- [Exercise data]
####################

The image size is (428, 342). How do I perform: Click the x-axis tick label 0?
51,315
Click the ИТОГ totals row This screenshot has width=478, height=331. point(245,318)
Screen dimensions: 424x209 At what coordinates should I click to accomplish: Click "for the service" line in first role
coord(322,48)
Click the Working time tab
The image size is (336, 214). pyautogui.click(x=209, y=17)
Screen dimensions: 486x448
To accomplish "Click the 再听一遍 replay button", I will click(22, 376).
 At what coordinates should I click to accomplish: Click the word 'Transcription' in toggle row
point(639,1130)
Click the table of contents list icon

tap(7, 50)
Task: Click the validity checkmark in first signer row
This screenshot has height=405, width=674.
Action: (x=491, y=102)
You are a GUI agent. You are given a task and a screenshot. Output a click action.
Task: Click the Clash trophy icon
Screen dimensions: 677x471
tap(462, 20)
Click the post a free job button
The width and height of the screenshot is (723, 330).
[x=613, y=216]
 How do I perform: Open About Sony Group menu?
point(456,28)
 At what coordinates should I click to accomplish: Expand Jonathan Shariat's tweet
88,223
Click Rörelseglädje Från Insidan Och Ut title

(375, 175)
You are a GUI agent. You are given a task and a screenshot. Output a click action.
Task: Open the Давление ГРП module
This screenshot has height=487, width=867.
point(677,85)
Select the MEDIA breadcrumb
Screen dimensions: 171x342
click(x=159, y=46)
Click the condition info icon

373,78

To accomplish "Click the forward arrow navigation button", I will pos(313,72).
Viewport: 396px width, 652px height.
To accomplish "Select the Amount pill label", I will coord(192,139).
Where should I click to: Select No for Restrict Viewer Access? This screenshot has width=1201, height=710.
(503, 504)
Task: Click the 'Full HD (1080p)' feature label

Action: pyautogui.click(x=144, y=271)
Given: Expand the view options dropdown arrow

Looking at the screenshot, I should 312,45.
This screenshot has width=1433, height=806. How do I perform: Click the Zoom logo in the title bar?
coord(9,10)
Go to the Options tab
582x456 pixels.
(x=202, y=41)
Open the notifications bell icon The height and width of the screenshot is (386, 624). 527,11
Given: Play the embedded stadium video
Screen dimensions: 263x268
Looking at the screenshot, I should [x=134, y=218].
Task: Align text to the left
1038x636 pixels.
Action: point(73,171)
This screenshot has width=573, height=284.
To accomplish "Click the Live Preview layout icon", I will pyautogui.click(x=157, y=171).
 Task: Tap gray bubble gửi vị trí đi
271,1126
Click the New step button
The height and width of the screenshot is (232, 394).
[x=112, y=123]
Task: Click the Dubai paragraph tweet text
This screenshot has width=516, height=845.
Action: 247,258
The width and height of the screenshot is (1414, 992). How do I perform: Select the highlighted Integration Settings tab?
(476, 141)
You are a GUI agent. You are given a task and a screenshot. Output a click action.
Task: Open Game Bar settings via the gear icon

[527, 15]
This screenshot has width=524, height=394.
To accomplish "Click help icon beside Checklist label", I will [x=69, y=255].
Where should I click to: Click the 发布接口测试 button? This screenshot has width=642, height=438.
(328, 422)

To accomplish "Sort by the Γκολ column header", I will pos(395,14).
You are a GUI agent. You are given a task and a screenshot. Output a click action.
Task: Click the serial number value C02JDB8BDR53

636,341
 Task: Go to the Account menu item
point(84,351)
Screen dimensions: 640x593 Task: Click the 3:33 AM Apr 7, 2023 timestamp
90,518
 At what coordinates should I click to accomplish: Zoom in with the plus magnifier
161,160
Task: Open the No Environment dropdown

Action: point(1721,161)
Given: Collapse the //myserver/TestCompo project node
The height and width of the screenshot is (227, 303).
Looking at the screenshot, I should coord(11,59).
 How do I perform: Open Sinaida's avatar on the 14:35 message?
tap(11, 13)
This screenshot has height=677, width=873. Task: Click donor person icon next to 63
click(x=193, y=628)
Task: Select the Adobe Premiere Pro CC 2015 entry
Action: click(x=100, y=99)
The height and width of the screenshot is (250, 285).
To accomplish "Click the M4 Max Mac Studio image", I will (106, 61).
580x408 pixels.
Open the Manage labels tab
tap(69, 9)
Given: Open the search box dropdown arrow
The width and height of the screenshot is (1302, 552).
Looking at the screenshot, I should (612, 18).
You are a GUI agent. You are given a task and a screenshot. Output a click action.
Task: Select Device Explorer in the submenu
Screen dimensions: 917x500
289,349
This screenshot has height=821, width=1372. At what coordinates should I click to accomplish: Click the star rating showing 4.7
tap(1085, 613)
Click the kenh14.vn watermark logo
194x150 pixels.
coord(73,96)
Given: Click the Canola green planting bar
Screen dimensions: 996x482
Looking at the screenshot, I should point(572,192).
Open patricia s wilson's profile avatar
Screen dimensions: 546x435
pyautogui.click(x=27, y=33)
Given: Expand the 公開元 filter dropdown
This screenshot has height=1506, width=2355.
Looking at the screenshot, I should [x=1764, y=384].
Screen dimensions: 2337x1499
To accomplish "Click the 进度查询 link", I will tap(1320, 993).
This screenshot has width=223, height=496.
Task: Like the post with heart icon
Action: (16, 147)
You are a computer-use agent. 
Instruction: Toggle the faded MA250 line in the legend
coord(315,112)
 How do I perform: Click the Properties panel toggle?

####################

- [Requirements] Revise the listing above by replacing "GUI agent" with "GUI assistant" wherever it appears, leaving everything else unchanged.

- [The response]
The image size is (428, 342). How do I perform: Click the x-axis tick label 0?
51,315
Click the ИТОГ totals row This screenshot has width=478, height=331. point(245,318)
Screen dimensions: 424x209 At what coordinates should I click to accomplish: Click "for the service" line in first role
coord(322,48)
Click the Working time tab
The image size is (336, 214). pyautogui.click(x=209, y=17)
Screen dimensions: 486x448
To accomplish "Click the 再听一遍 replay button", I will click(22, 376).
 At what coordinates should I click to accomplish: Click the word 'Transcription' in toggle row
point(639,1130)
Click the table of contents list icon

tap(7, 50)
Task: Click the validity checkmark in first signer row
This screenshot has height=405, width=674.
Action: (x=491, y=102)
You are a GUI assistant. You are given a task and a screenshot. Output a click action.
Task: Click the Clash trophy icon
Screen dimensions: 677x471
tap(462, 20)
Click the post a free job button
The width and height of the screenshot is (723, 330).
[x=613, y=216]
 How do I perform: Open About Sony Group menu?
point(456,28)
 At what coordinates should I click to accomplish: Expand Jonathan Shariat's tweet
88,223
Click Rörelseglädje Från Insidan Och Ut title

(375, 175)
You are a GUI assistant. You are given a task and a screenshot. Output a click action.
Task: Open the Давление ГРП module
This screenshot has height=487, width=867.
point(677,85)
Select the MEDIA breadcrumb
Screen dimensions: 171x342
click(x=159, y=46)
Click the condition info icon

373,78

To accomplish "Click the forward arrow navigation button", I will pos(313,72).
Viewport: 396px width, 652px height.
To accomplish "Select the Amount pill label", I will coord(192,139).
Where should I click to: Select No for Restrict Viewer Access? This screenshot has width=1201, height=710.
(503, 504)
Task: Click the 'Full HD (1080p)' feature label

Action: pyautogui.click(x=144, y=271)
Given: Expand the view options dropdown arrow

Looking at the screenshot, I should 312,45.
This screenshot has width=1433, height=806. How do I perform: Click the Zoom logo in the title bar?
coord(9,10)
Go to the Options tab
582x456 pixels.
(x=202, y=41)
Open the notifications bell icon The height and width of the screenshot is (386, 624). 527,11
Given: Play the embedded stadium video
Screen dimensions: 263x268
Looking at the screenshot, I should [x=134, y=218].
Task: Align text to the left
1038x636 pixels.
Action: point(73,171)
This screenshot has width=573, height=284.
To accomplish "Click the Live Preview layout icon", I will pyautogui.click(x=157, y=171).
 Task: Tap gray bubble gửi vị trí đi
271,1126
Click the New step button
The height and width of the screenshot is (232, 394).
[x=112, y=123]
Task: Click the Dubai paragraph tweet text
This screenshot has width=516, height=845.
Action: 247,258
The width and height of the screenshot is (1414, 992). How do I perform: Select the highlighted Integration Settings tab?
(476, 141)
You are a GUI assistant. You are given a task and a screenshot. Output a click action.
Task: Open Game Bar settings via the gear icon

[527, 15]
This screenshot has width=524, height=394.
To accomplish "Click help icon beside Checklist label", I will [x=69, y=255].
Where should I click to: Click the 发布接口测试 button? This screenshot has width=642, height=438.
(328, 422)

To accomplish "Sort by the Γκολ column header", I will pos(395,14).
You are a GUI assistant. You are given a task and a screenshot. Output a click action.
Task: Click the serial number value C02JDB8BDR53

636,341
 Task: Go to the Account menu item
point(84,351)
Screen dimensions: 640x593 Task: Click the 3:33 AM Apr 7, 2023 timestamp
90,518
 At what coordinates should I click to accomplish: Zoom in with the plus magnifier
161,160
Task: Open the No Environment dropdown

Action: point(1721,161)
Given: Collapse the //myserver/TestCompo project node
The height and width of the screenshot is (227, 303).
Looking at the screenshot, I should coord(11,59).
 How do I perform: Open Sinaida's avatar on the 14:35 message?
tap(11, 13)
This screenshot has height=677, width=873. Task: Click donor person icon next to 63
click(x=193, y=628)
Task: Select the Adobe Premiere Pro CC 2015 entry
Action: click(x=100, y=99)
The height and width of the screenshot is (250, 285).
To accomplish "Click the M4 Max Mac Studio image", I will (106, 61).
580x408 pixels.
Open the Manage labels tab
tap(69, 9)
Given: Open the search box dropdown arrow
The width and height of the screenshot is (1302, 552).
Looking at the screenshot, I should (612, 18).
You are a GUI assistant. You are given a task and a screenshot. Output a click action.
Task: Select Device Explorer in the submenu
Screen dimensions: 917x500
289,349
This screenshot has height=821, width=1372. At what coordinates should I click to accomplish: Click the star rating showing 4.7
tap(1085, 613)
Click the kenh14.vn watermark logo
194x150 pixels.
coord(73,96)
Given: Click the Canola green planting bar
Screen dimensions: 996x482
Looking at the screenshot, I should point(572,192).
Open patricia s wilson's profile avatar
Screen dimensions: 546x435
pyautogui.click(x=27, y=33)
Given: Expand the 公開元 filter dropdown
This screenshot has height=1506, width=2355.
Looking at the screenshot, I should [x=1764, y=384].
Screen dimensions: 2337x1499
To accomplish "Click the 进度查询 link", I will tap(1320, 993).
This screenshot has width=223, height=496.
Task: Like the post with heart icon
Action: (16, 147)
You are a computer-use agent. 
Instruction: Toggle the faded MA250 line in the legend
coord(315,112)
 How do I perform: Click the Properties panel toggle?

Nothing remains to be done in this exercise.